◆ Short problem ◆
Write out, word for word, the stretch of the listing below from the line containing "You are a computer-use" through the line containing "[x=456, y=171]". Leave the pictures out of your answer.

◆ Data in this exercise ◆
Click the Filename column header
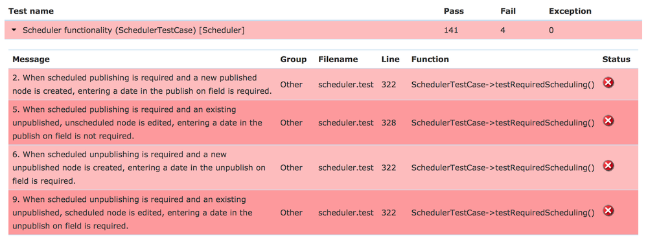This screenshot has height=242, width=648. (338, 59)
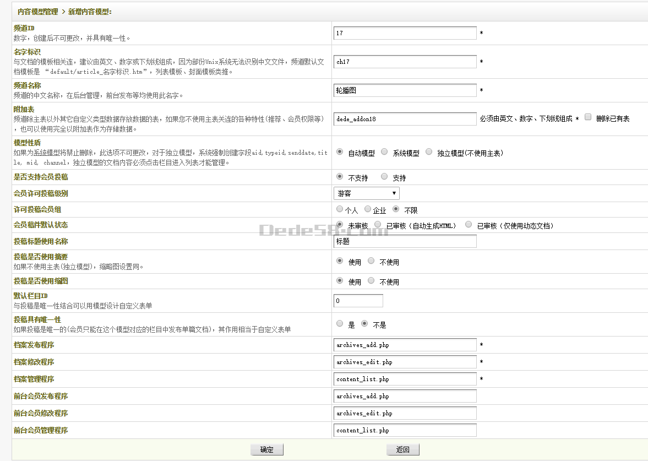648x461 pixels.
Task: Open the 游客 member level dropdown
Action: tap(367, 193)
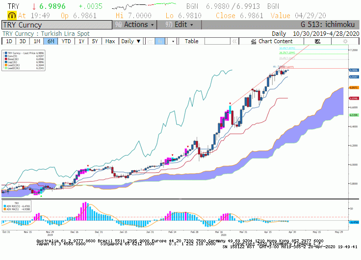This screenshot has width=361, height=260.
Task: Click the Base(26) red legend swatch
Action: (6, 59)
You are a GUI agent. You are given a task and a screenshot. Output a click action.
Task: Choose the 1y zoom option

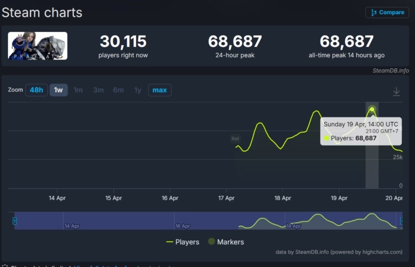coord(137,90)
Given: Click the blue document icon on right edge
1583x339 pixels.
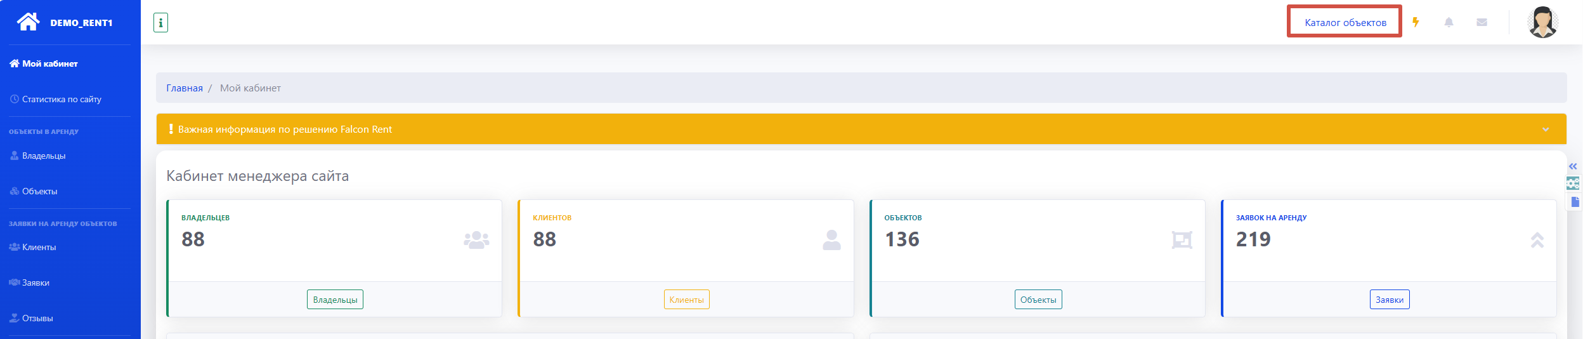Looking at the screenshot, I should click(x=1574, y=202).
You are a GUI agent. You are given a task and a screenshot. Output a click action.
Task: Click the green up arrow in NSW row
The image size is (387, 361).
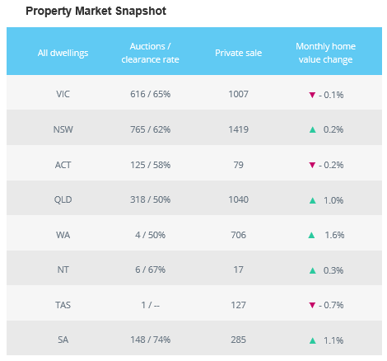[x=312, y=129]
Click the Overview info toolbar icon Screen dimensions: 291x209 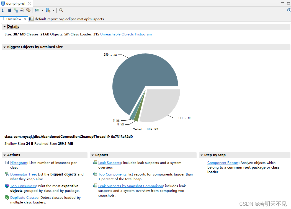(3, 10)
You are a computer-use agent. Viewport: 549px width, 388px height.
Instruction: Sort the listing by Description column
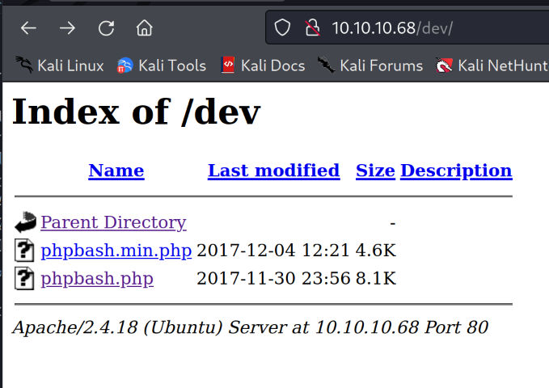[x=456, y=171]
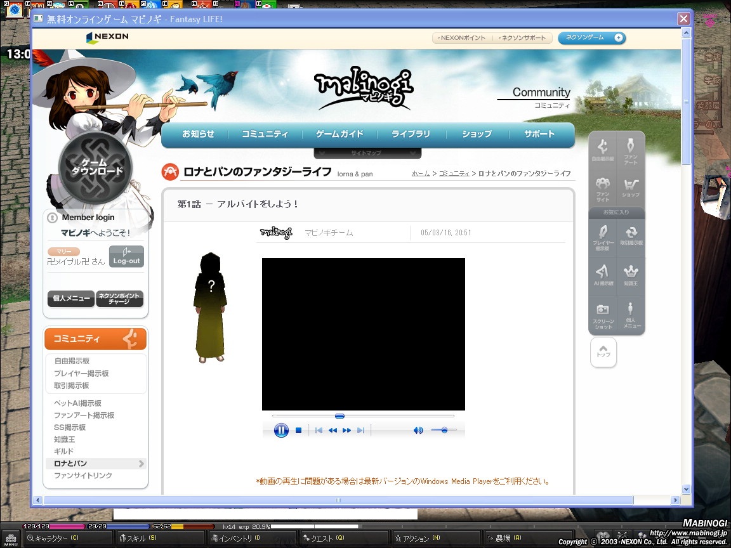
...
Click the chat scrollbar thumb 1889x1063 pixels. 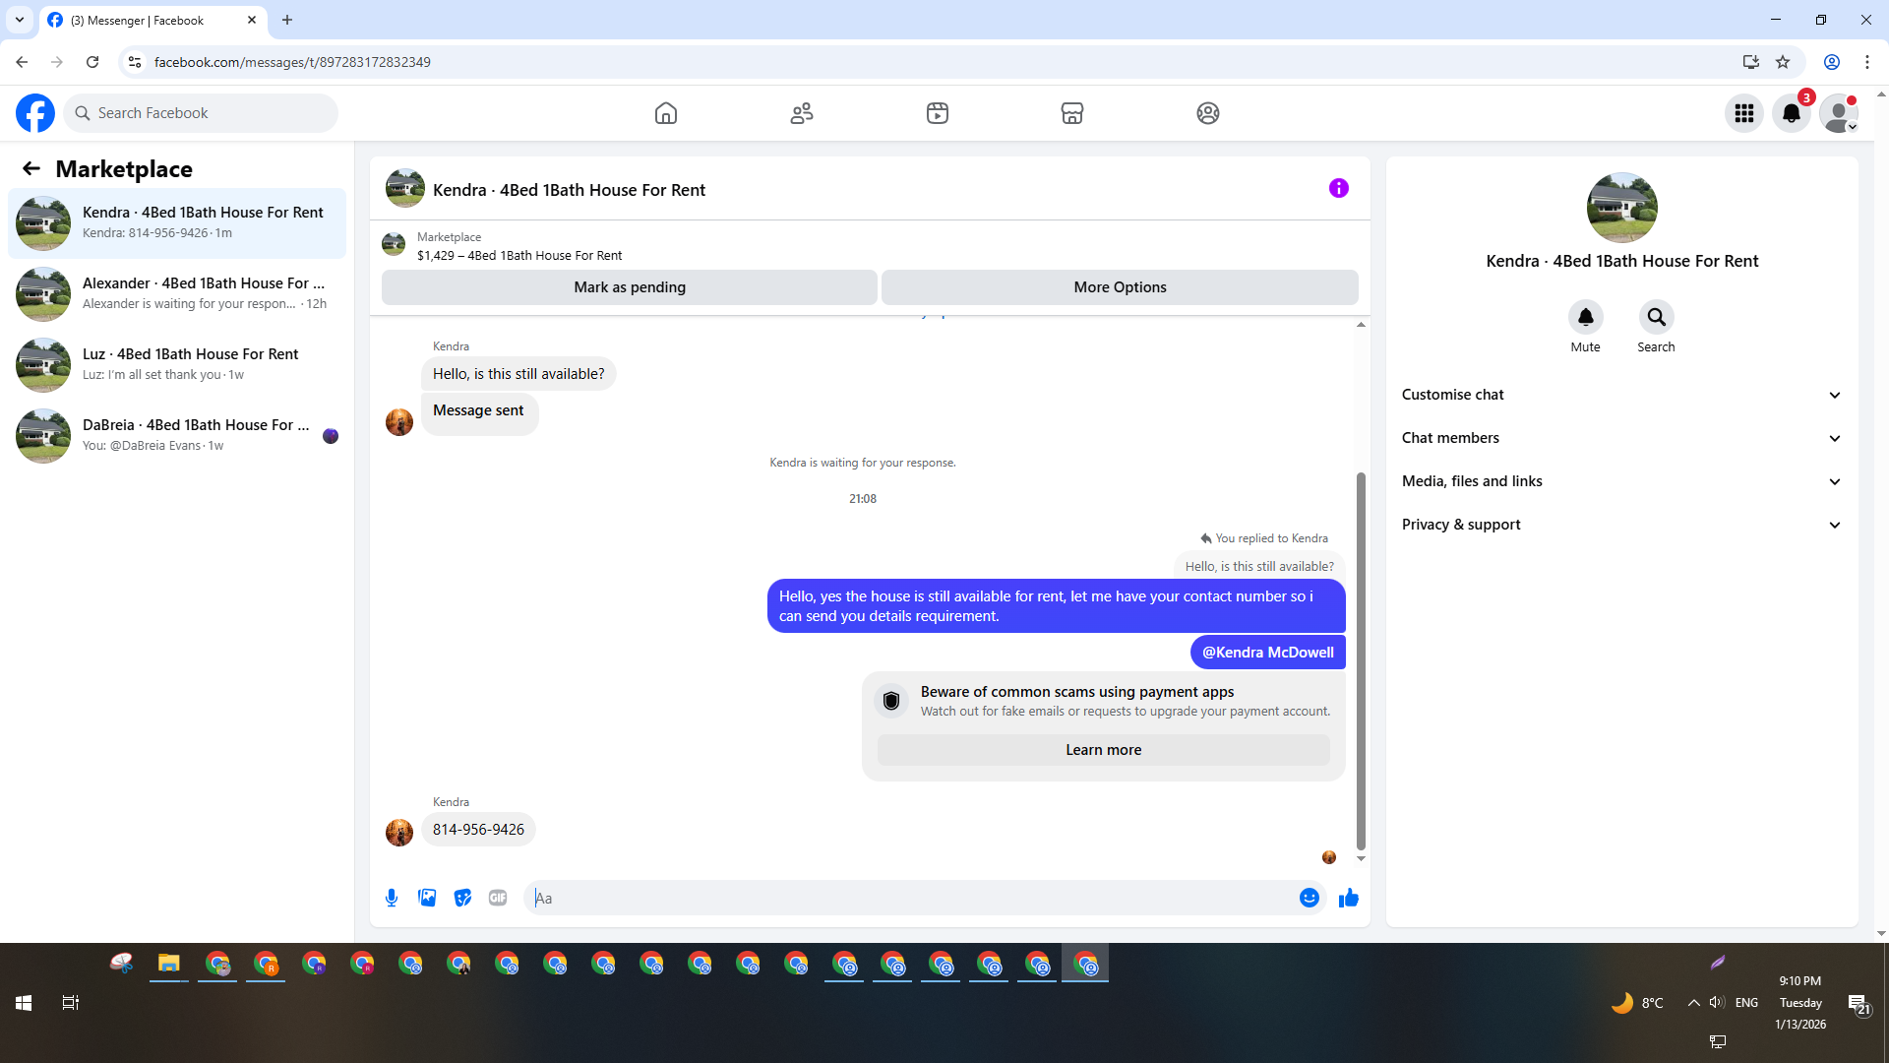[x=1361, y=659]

◆ Full output ◆
You are a computer-use agent. Viewport: 549px width, 388px height.
Instruction: Sort the listing by Description column
[x=456, y=171]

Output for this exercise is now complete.